Weariness at cultural pretensions - “The literary snob values fiction that is difficult to read purely because the reading of it will make him or her appear cultured” - does not mean the classics are outlawed.

Mr Follett praised Tolstoy’s Anna Karenina as “one of the most scandalous bestsellers ever . . . about a wife and mother who falls in love with a rogue” and applauded Charles Dickens for “the richness of his comic invention”.

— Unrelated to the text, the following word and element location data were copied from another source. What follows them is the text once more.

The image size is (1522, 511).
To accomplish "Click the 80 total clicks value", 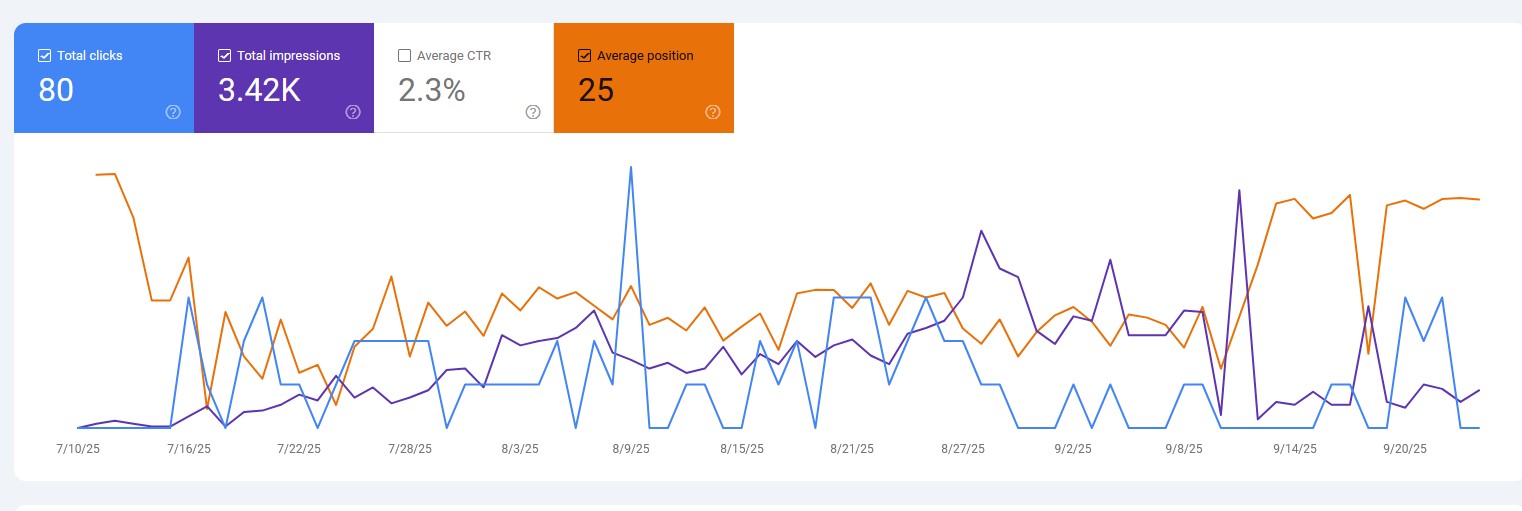I will 56,91.
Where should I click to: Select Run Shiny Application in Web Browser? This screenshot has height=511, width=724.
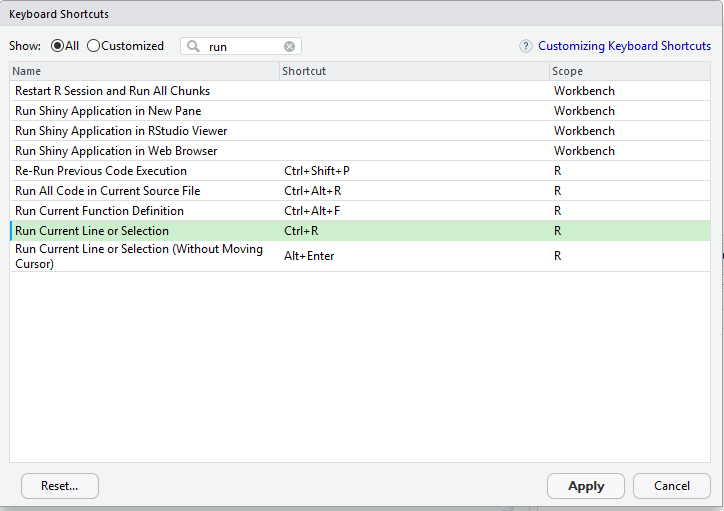point(116,151)
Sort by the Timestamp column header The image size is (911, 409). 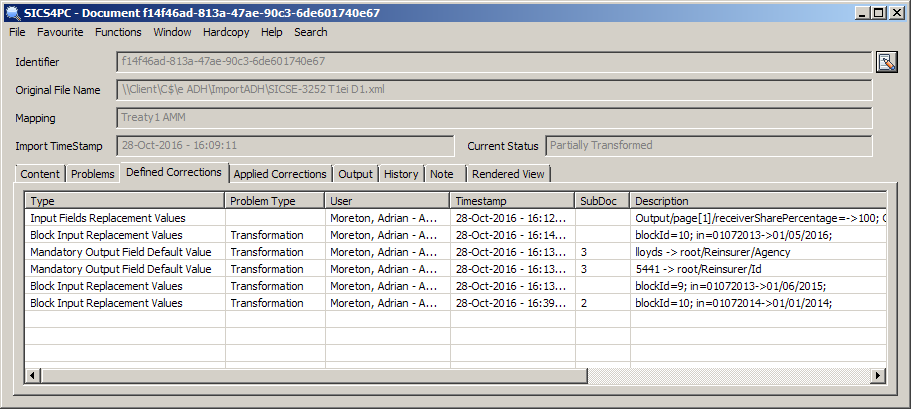[510, 201]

Meeting Education and Employment Secretary David Blunkett’s target of 80 per cent of 11-year-olds reading at level 4 was, he said, essential. “Every child is entitled to the pleasures of reading, the benefit of our literary heritage and the skills in written communication that are essential to other education and training, and to rewarding employment.

“Reading is the fastest and most effective way to acquire linguistic skills, particularly the ability to write . . . no substitute is as powerful a teacher as fiction in print. Oral storytelling, books on tape, radio, theatre, movies and television all teach less than a book.”

It is crucial, he said, that the element of play involved in reading fiction was retained for new readers or adults rediscovering the printed page. Children have the advantage over adults as they are more prepared to become absorbed in a story they know is not true.

The suspension of disbelief required to enjoy a novel, he argued, is no greater than that required at a football match, in which “thousands of spectators pretend that it is important whether the ball goes to one end of the field or the other”.